_Exercise_
Return the listing in full and exactly, but without a single picture.

------------------------------------

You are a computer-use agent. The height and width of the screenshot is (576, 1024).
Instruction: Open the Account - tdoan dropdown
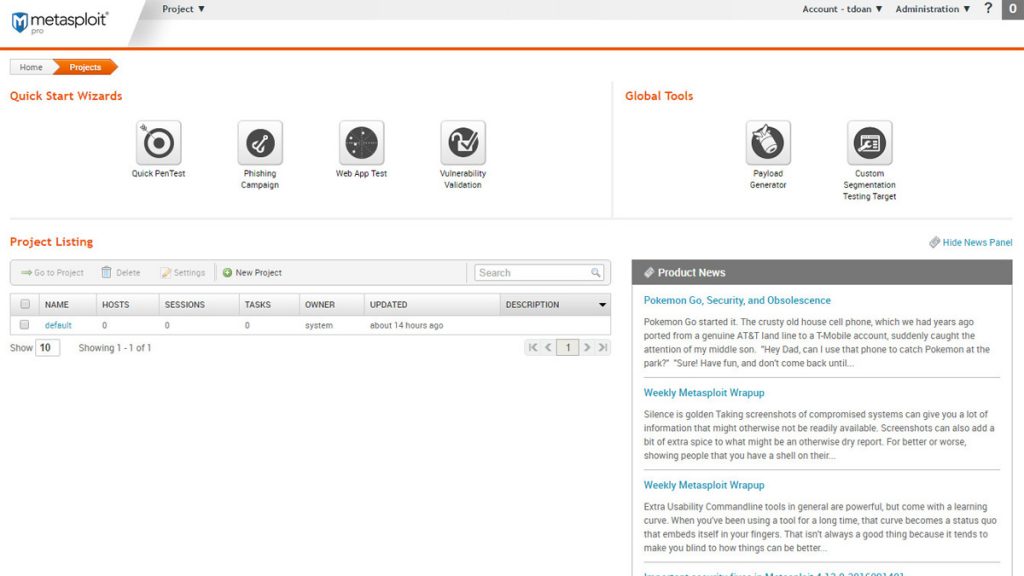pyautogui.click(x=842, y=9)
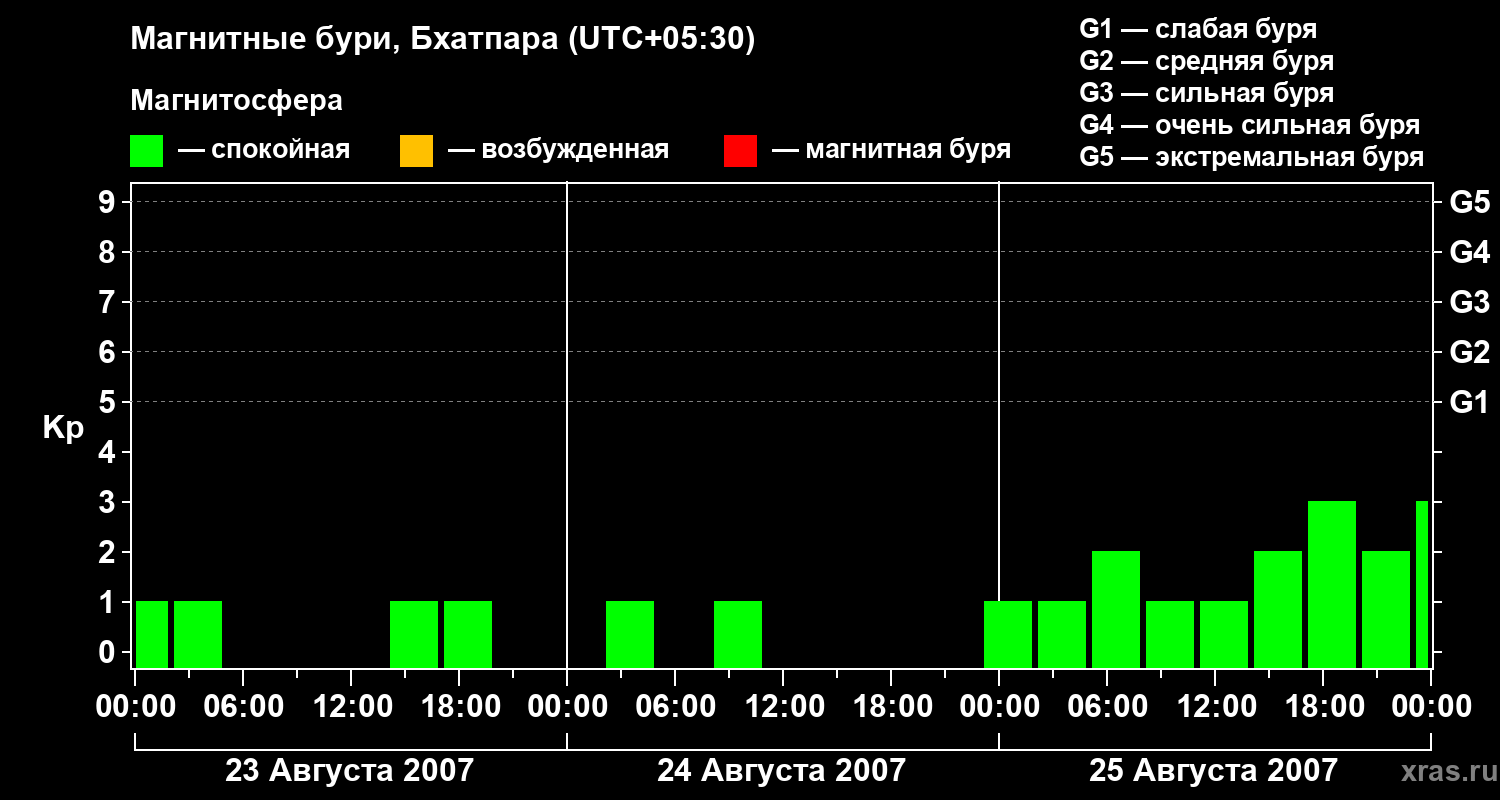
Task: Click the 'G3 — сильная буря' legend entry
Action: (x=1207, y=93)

------------------------------------

_Task solution_
You are a computer-use agent. The height and width of the screenshot is (576, 1024).
Instruction: Open the Account - tdoan dropdown
pyautogui.click(x=842, y=9)
Task: Click the 'G3 — сильная буря' legend entry
Action: (x=1207, y=93)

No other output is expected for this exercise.